Zwischen Bordun- und Brillianzton

 

Am letzten Januarwochenende fand der zweite der beiden Zungenworkshops des BDO im Haus der Fa. Laukhuff in Weikersheim statt. Um größtmögliche Intensität für den Einzelnen zu gewährleisten, war die Teilnehmerzahl auf zehn Personen pro Kurs beschränkt. Das sehr komplexe Thema der Fortbildung war aus gutem Grund auf zwei Tage verteilt. Schon bei der Begrüßung präsentiere sich Reiner Janke als hoch motivierter, fachlich äußerst kompetenter und dabei doch sehr lockerer Kursleiter.

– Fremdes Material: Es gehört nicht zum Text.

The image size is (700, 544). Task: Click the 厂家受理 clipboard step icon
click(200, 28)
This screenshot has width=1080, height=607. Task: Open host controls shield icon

Nach einer kurzen Vorstellungsrunde startete der Vortrag, in dem Reiner Janke die genaue Funktion einer Zungenstimme auf einer kleinen Intonierlade vorführte. Stimmt man die Zunge hoch bis zum Kippen, danach zurück bis zum Bourdonpunkt, entsteht ein runder, grundtönig, fülliger Klang. Hier bestimmt der Becher als Resonator die Tonhöhe. Noch etwas tiefer gestimmt, gewinnt der Klang mehr Helligkeit, die Fülle verschwindet. Interessant waren auch die Auswirkungen nach dem unterschiedlichen Aufwurf eines Zungenblattes, sowie bei der Verwendung verschiedener Zungenstärken.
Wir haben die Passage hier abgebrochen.